Donald Rumsfeld, an American political figure and businessman

Let’s take a close look at the three synonyms and rediscover their meanings!

THE ADJECTIVE EXACT

  1. Exact means correct in every detail: I don’t remember his exact words. This copy is exactly the same. We need to know the exact details.
  2. Exact is used to emphasize that you are referring to the noun after exact: At that exact moment I understood what he had meant. I know exactly how you feel.
  3. Someone who is exact is very careful and detailed in their work: A good detective should be exact. She is an exact, clever secretary.

THE ADJECTIVE PRECISE

  1. Just like exact, precise means something which is not vague but clear and strictly defined: At that precise (= exact, particular) moment I felt sorry for him. Nobody knows the precise (= exact) location of the buried treasure.
  2. Just like exact, precise means strictly correct: What she says is always precise and to the point. Thank you for the precise (= error-free, unambiguous) directions. The director was precise (= meticulous, scrupulous) with his camera positions.

As you can see, the meanings of exact and precise overlap.

THE ADJECTIVE ACCURATE

  1. If information is accurate, it is absolutely correct (note that information can be precise and exact too). If an instrument is accurate, it provides such information:  Clocks of this manufacturer are very accurate. We have received an accurate description of the murderer. Your predictions proved accurate.
  2. If a weapon is accurate, is successful at reaching the target: There rifles are accurate and reliable. They have developed very accurate missiles. I don’s know how to make an accurate shot.

Note that accurate can describe people if you add in something: He is accurate in predicting earthquakes/his calculations/proofreading. If what a persona is accurate in is clear, you can omit the “in something” part: Is she accurate in reading the lips? – They say she is.

A BIT OF MATHS

Although in everyday language we may use exact, precise and accurate without splitting hairs, it’s not just the same in the world of exact sciences. Consider the following examples:

5467.95756793932 is very precise but not accurate.
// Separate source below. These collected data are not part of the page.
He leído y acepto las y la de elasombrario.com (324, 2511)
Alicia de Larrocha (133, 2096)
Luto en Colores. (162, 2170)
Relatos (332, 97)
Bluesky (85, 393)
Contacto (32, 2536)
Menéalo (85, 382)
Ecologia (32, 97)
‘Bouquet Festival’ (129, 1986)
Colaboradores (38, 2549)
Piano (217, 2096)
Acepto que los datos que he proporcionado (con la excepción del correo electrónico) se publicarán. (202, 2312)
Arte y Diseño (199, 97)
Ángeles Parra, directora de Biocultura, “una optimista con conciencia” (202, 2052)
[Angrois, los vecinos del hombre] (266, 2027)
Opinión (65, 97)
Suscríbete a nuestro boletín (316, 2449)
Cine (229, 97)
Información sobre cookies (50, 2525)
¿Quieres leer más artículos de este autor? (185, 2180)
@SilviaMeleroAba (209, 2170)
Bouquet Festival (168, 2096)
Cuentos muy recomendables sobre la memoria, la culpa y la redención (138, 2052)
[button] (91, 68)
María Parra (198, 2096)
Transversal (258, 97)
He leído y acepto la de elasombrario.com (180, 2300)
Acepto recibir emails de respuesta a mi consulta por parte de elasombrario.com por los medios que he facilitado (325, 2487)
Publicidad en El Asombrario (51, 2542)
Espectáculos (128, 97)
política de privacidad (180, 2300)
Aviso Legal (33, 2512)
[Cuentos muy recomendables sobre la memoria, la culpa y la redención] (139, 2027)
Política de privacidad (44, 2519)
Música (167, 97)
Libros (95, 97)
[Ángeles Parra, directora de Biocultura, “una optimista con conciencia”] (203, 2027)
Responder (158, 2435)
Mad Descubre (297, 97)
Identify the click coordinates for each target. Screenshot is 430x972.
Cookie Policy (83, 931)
5 is accurate but not precise.

5.7648 is more precise and more accurate, but not exact.

Pi (π) is exact.

A BIT OF LANGUAGE LEARNING STUFF

You may or may not be a mathematician, but we assume you are an English learner, as long as you are reading this article. That’s why there is one more concept we’d like to shed some light on. It is accuracy. If a non-native speaker is accurate, they use their second (third, fourth, etc.) language correctly, i.e. their grammar, vocabulary and pronunciation are correct. It’s important to distinguish between accuracy and fluency. Fluency is the quality of being fluent in speech or writing. If you are fluent, you can express yourself readily and effortlessly, but it doesn’t mean your speech or writing is mistake-free.